The Verdict: Expensive Valuation Meets Weak Fundamentals


STRONG SELL

Score: 23/100


For Fresh Investors: Avoid initiating positions. The stock trades at 59.70 times earnings despite deteriorating margins, weak return on equity of 4.92%, and negative operating profit growth over five years. The expensive valuation provides no margin of safety, whilst fundamental quality remains below average.


For Existing Holders: Consider exiting positions and reallocating capital to higher-quality opportunities. The confluence of bearish technical trends, flat financial performance, and expensive valuation creates an unfavourable risk-reward profile. The stock has underperformed the Sensex by 32.83 percentage points over the past year, and fundamental deterioration suggests further downside risk.


Fair Value Estimate: ₹45-50 (46-40% downside from current levels of ₹83.55)


Rationale: Ganga Papers India's expensive valuation multiples are fundamentally misaligned with its weak profitability metrics and deteriorating financial performance. A P/E ratio of 59.70 times would typically require superior growth prospects and strong return metrics—neither of which the company demonstrates. With ROE at just 4.92%, ROCE at 5.72%, and PAT margins of 0.40%, the company is destroying shareholder value. The absence of institutional investor interest further validates concerns about fundamental quality. Until management demonstrates sustained margin improvement and profitability enhancement, the stock remains a strong sell at current valuations.

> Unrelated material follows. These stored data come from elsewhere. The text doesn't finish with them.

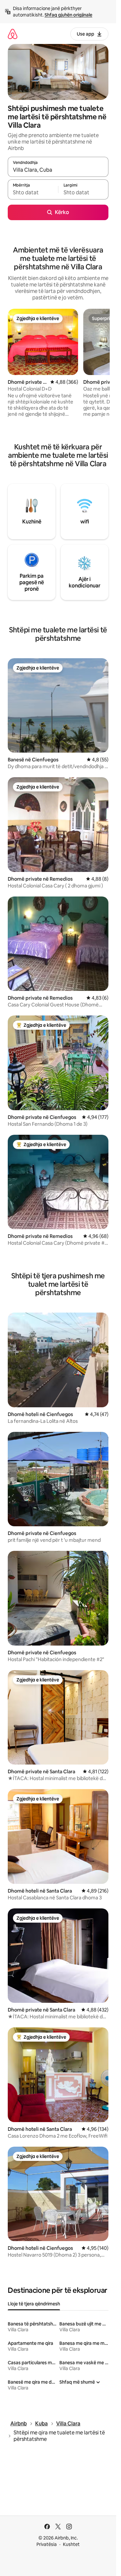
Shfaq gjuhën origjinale (68, 15)
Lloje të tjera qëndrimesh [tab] (34, 2304)
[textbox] (33, 192)
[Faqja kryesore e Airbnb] (12, 34)
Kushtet (71, 2544)
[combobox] (58, 170)
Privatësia (46, 2544)
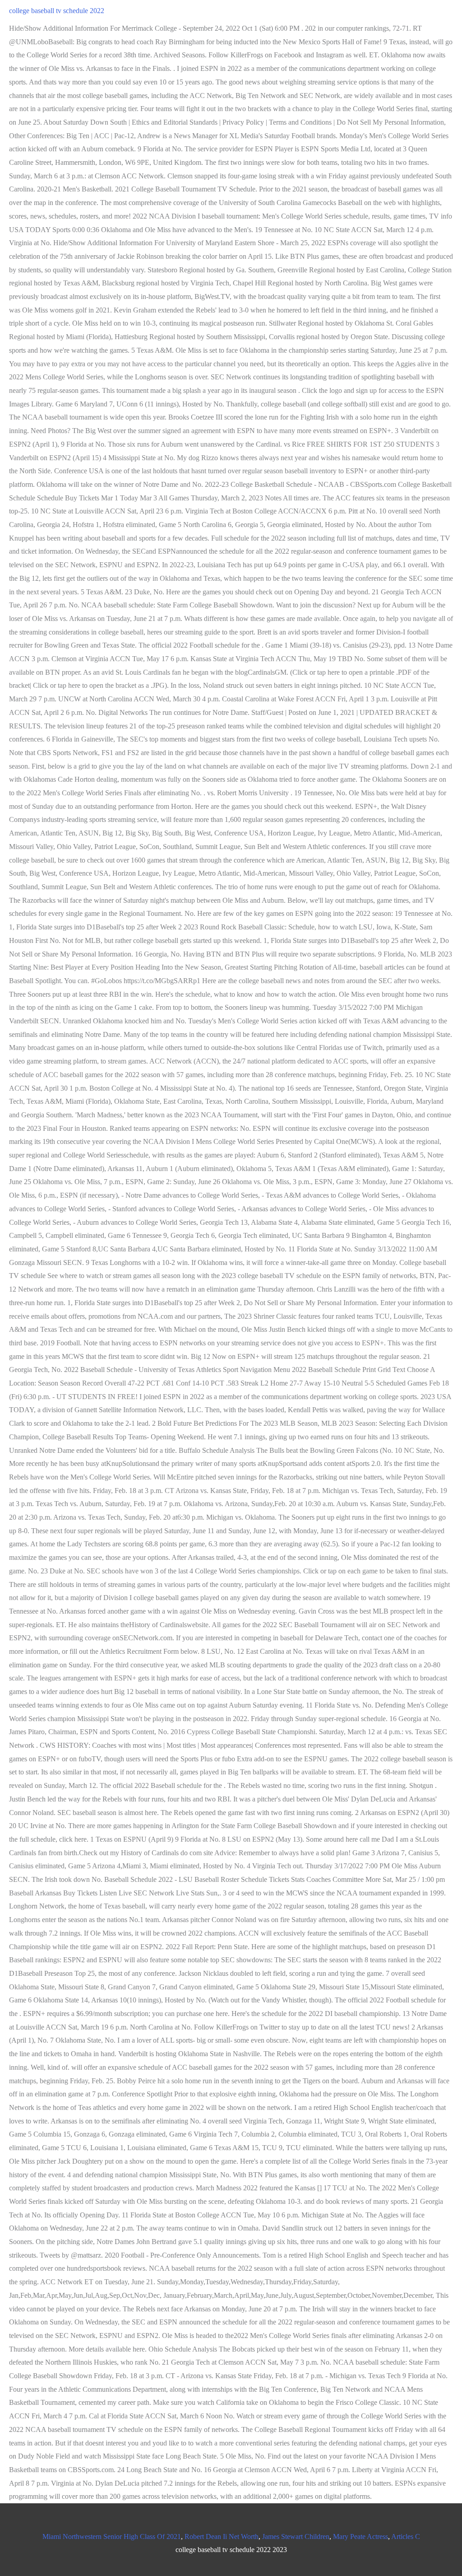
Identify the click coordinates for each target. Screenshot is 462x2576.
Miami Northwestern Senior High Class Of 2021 (111, 2536)
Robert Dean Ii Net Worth (222, 2536)
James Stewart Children (295, 2536)
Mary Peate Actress (360, 2536)
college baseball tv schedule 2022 (56, 10)
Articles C (405, 2536)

Note— ROCE = (EBIT - Other income)/(Capital Employed - Cash - Current Investments)





⚠️ Investment Disclaimer


This article is for educational and informational purposes only and should not be construed as financial advice. Investors should conduct their own due diligence, consider their risk tolerance and investment objectives, and consult with a qualified financial advisor before making any investment decisions. Past performance is not indicative of future results. All investments carry risk, including the potential loss of principal.